● Raw data:
>>>>>

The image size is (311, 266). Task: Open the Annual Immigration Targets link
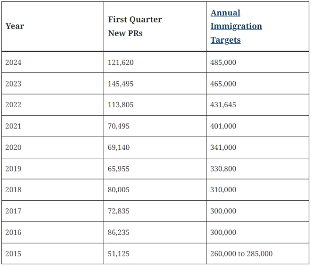coord(236,26)
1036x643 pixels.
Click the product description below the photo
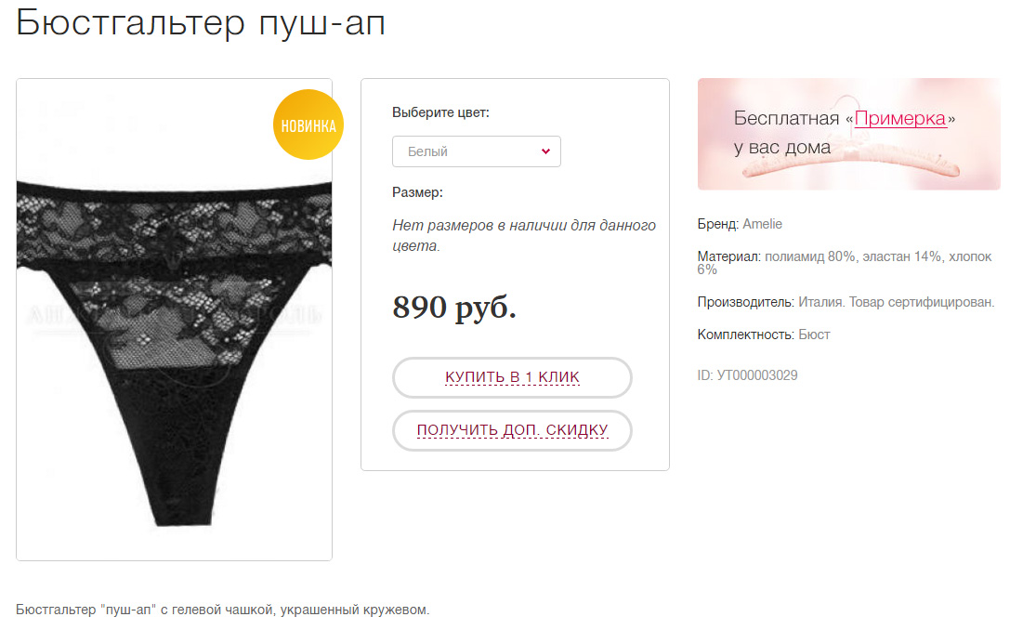tap(223, 610)
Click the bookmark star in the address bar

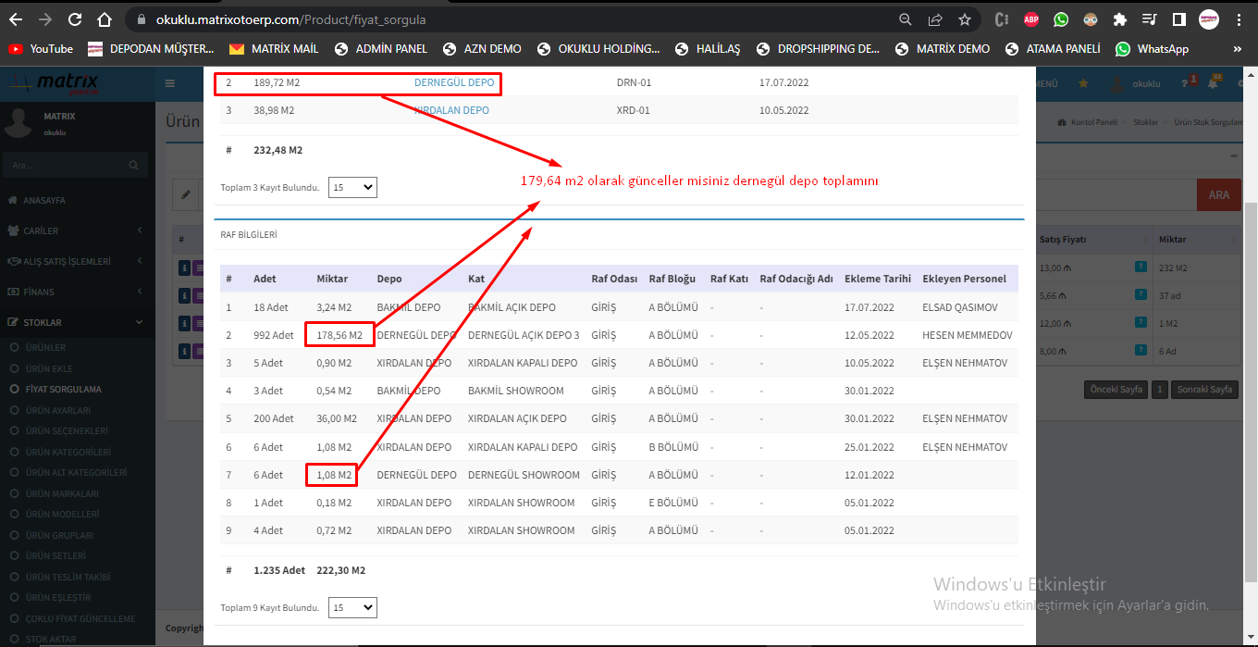[965, 19]
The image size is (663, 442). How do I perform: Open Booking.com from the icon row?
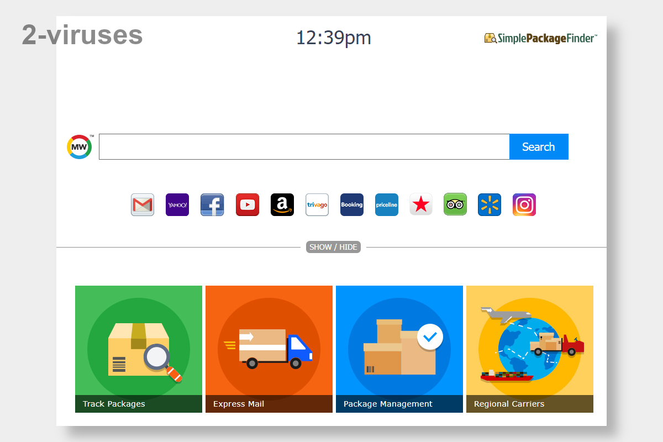pyautogui.click(x=352, y=204)
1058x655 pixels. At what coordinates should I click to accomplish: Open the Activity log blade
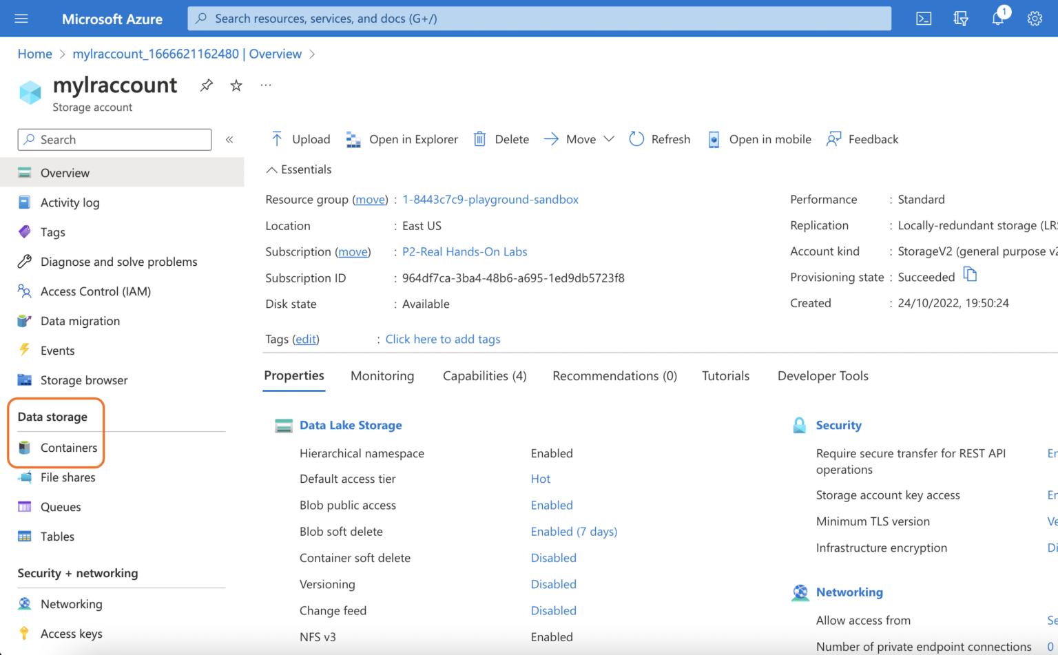point(71,202)
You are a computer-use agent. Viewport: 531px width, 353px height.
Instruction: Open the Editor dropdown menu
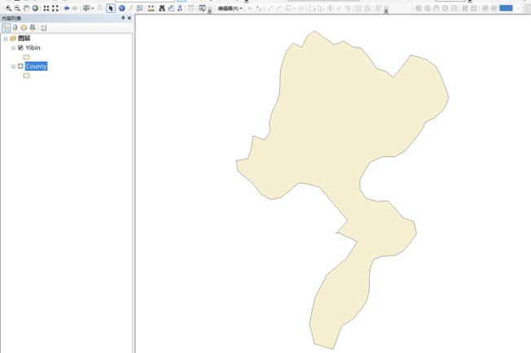coord(229,8)
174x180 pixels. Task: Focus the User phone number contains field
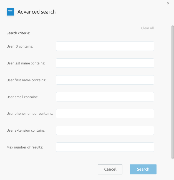click(105, 114)
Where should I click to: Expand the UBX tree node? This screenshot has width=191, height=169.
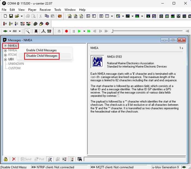tap(5, 59)
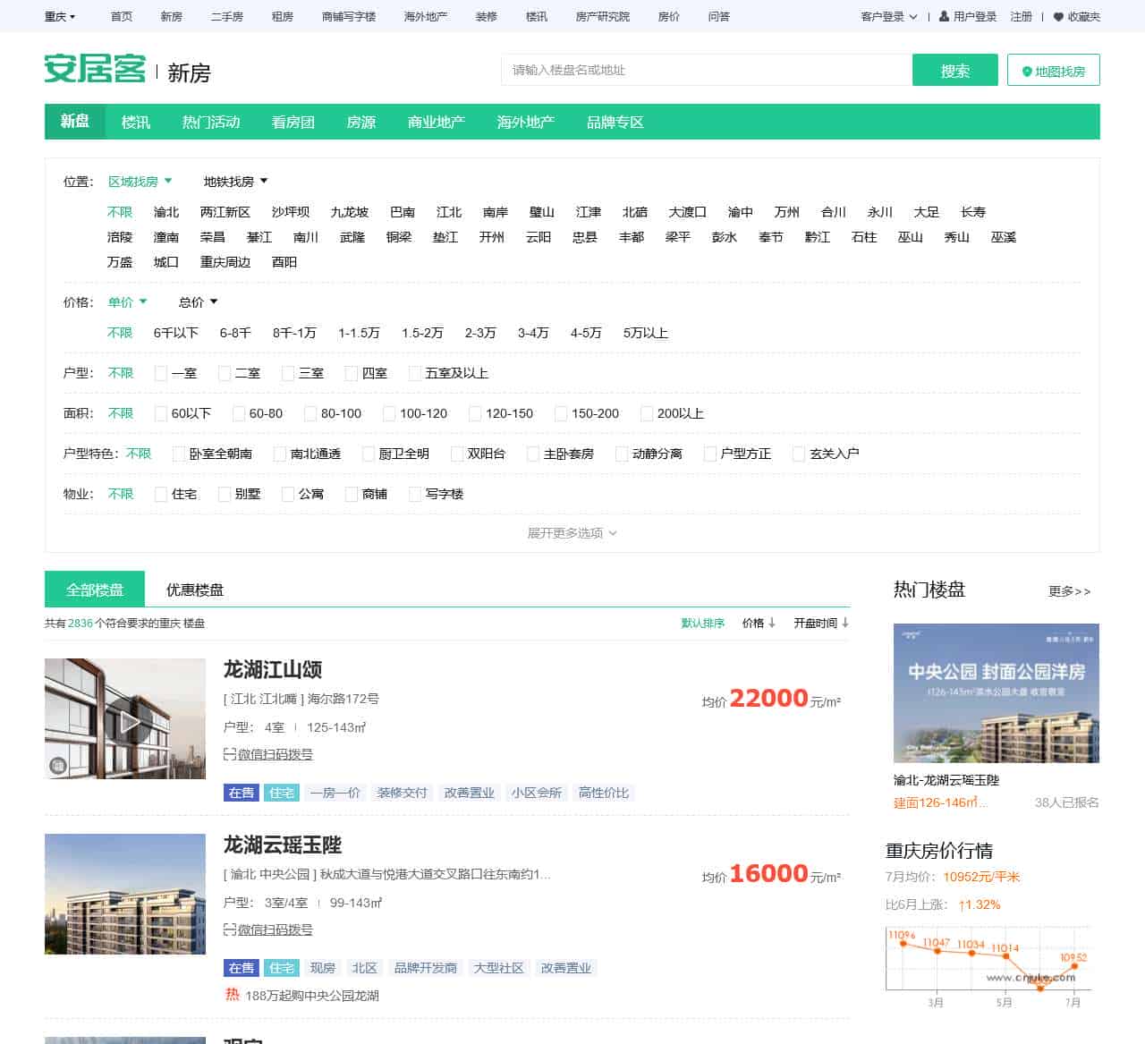Click 微信扫码拨号 QR icon under 龙湖云瑶玉陛
Image resolution: width=1145 pixels, height=1044 pixels.
click(x=230, y=929)
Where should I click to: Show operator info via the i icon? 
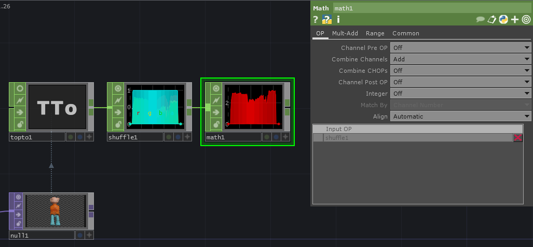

<<<<<

● Requirement: Please set down every line of the data above precisely, dropping the images.

● Answer box:
The image size is (311, 266). Task: Open the Annual Immigration Targets link
coord(236,26)
1036x643 pixels.
Click the product description below the photo
tap(223, 610)
Click the bookmark star in the address bar

[965, 19]
The image size is (663, 442). How do I perform: Open Booking.com from the icon row?
pyautogui.click(x=352, y=204)
1058x655 pixels. At what coordinates should I click to accomplish: Open the Activity log blade
point(71,202)
You are a computer-use agent. Viewport: 531px width, 353px height.
Instruction: Open the Editor dropdown menu
coord(229,8)
174x180 pixels. Task: Focus the User phone number contains field
click(105, 114)
Where should I click to: Expand the UBX tree node? This screenshot has width=191, height=169.
tap(5, 59)
Click 微信扫码拨号 QR icon under 龙湖云瑶玉陛
Image resolution: width=1145 pixels, height=1044 pixels.
click(x=230, y=929)
Where should I click to: Show operator info via the i icon? 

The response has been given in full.